Look, it is not just that we have lost a year with this pursuit of engagement with a regime that has no intention and has repeated it over and over of giving up its nukes, absolutely none. The sanctions idea that was negotiated with Chinese and Russians is a sideshow and a farce.

It's not just that we lost a year — we lost this year. This was a unique year in the history of Iran. A revolution was occurring in the middle of the streets in the middle of the year. It was not our doing, a spontaneous revolution.
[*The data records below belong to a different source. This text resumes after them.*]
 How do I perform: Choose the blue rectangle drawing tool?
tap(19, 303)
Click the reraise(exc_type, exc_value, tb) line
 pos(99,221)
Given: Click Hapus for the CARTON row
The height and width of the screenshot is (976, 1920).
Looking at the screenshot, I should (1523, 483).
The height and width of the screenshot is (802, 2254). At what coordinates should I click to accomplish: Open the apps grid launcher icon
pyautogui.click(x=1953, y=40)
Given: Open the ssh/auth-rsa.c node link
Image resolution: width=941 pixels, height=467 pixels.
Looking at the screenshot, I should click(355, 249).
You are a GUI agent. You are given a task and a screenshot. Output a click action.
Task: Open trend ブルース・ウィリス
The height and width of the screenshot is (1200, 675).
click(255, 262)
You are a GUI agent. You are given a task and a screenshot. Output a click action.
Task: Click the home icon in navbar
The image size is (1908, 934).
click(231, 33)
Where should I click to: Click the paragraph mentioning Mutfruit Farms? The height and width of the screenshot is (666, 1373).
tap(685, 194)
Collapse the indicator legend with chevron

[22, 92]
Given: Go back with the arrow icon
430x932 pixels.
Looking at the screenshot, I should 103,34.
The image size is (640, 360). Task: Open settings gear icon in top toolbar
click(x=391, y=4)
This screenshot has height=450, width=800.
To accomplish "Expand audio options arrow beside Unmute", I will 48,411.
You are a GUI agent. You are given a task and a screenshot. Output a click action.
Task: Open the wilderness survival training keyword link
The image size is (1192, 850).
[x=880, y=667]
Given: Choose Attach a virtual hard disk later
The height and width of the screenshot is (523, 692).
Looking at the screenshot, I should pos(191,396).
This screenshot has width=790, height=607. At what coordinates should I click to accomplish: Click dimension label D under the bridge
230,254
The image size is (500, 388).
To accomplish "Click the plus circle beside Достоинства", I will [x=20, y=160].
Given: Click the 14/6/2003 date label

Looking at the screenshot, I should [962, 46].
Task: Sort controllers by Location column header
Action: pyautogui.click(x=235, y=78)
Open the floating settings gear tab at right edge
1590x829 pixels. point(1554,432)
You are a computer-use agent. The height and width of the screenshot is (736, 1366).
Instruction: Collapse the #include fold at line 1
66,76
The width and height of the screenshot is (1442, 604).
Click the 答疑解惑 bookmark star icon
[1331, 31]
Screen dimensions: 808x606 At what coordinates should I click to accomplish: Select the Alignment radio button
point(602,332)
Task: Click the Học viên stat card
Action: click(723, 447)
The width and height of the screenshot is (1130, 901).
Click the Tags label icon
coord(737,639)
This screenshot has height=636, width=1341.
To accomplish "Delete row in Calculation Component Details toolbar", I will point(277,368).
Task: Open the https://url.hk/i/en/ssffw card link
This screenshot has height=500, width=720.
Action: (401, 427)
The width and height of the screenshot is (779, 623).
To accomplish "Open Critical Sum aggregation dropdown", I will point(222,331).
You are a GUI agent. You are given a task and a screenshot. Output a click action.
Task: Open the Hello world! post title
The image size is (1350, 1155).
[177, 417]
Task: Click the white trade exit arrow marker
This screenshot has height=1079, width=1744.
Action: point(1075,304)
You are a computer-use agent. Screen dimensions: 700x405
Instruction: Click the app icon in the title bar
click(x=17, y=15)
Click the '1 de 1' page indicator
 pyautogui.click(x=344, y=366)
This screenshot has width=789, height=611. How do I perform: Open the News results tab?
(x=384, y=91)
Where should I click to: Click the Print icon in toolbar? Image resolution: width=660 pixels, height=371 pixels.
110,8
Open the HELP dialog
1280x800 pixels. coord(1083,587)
It holds out the only hope of giving us nuclear safety in that region.

We have tens of thousands of anti-regime demonstrators in the street who are not asking for a new election, who are asking for a removal of the regime of the revolution, shouting slogans about the dictatorship, mourning the death of an ayatollah who issued a fatwa against the acquisition of nukes.

This is our hope for achieving a solution not only on the nuclear issue but Iran's assistance to insurgents who are killing Americans in Iraq and Afghanistan.

All of this is at stake, and this administration for this year in this revolutionary year in Iran has been aloof, has not lent its support, has bolstered the legitimacy of a regime which is oppressing its people and pursuing nukes to the point where there is graffiti in the streets of Iran which says "Obama, Obama, are you with us or with our oppressors?" It is a disgrace that graffiti like that should appear anywhere in the world.

BAIER: A.B., President Obama and his administration spent this year trying to engage Iran. It didn't work. They even went to face-to- face talks. At what point do they say this just didn't work at all? Are we there?

STODDARD: Well, we have a week. His self-imposed deadline was the end of the year. He was engaging. I don't think the administration knows how to begin to make moves to undermine and ultimately overthrow a regime in Iran.

They had negotiations on the table they hoped would work. It is going to expire as of today if there is no viable deal, no hope left for a deal for the uranium exchange, then the administration really has to move past talk like we offered them a different path and they need to act accordingly.

They need to spell out specific terms in the coming days once this deadline is coming on December 31, a new year, what it means for Iran, what kind of sanctions they are talking about, what our allies are going to do to help, and what the end of engagement means.

BAIER: Steve, because Robert Gibbs was saying that same sentence months ago.

HAYES: It's silly. This is what we have heard from them the entire time.

And if you go back to the president's inaugural address that he had a section that was pretty clearly addressed to Iran and talked about reaching out and if nations who oppress their people unclench their fist — the response to that speech from the spokesman for Iran's supreme leader is that Obama is the hand of great Satan up a different sleeve.

We have known what they thought. It was silly to go through this. Charles is absolutely right. We lost a year.

But let's address this on President Obama's terms. What should he do now? He said he gave them to the end of the year. What should he do now?

I worry that an Israeli strike is inevitable, but in the meantime, he needs to make good on the threats that he has said repeatedly would follow with this kind of behavior from Iran. He needs to have tough sanctions. He needs to come out strongly in favor of the Iranian opposition.

There should be no ambiguities. He should say we are on your side. We will do everything we can to take these oppressors away from you.

BAIER: Quickly.

KRAUTHAMMER: We will not effectuate a revolution, however, we are actively working against it conferring legitimacy of a regime which has none internally, but by engaging with them, we are bolstering the legitimacy and strength of the regime.

And secondly, dissidents need to hear that the world outside supports them. Soviet dissidents had said that and Reagan gave it. Obama is not.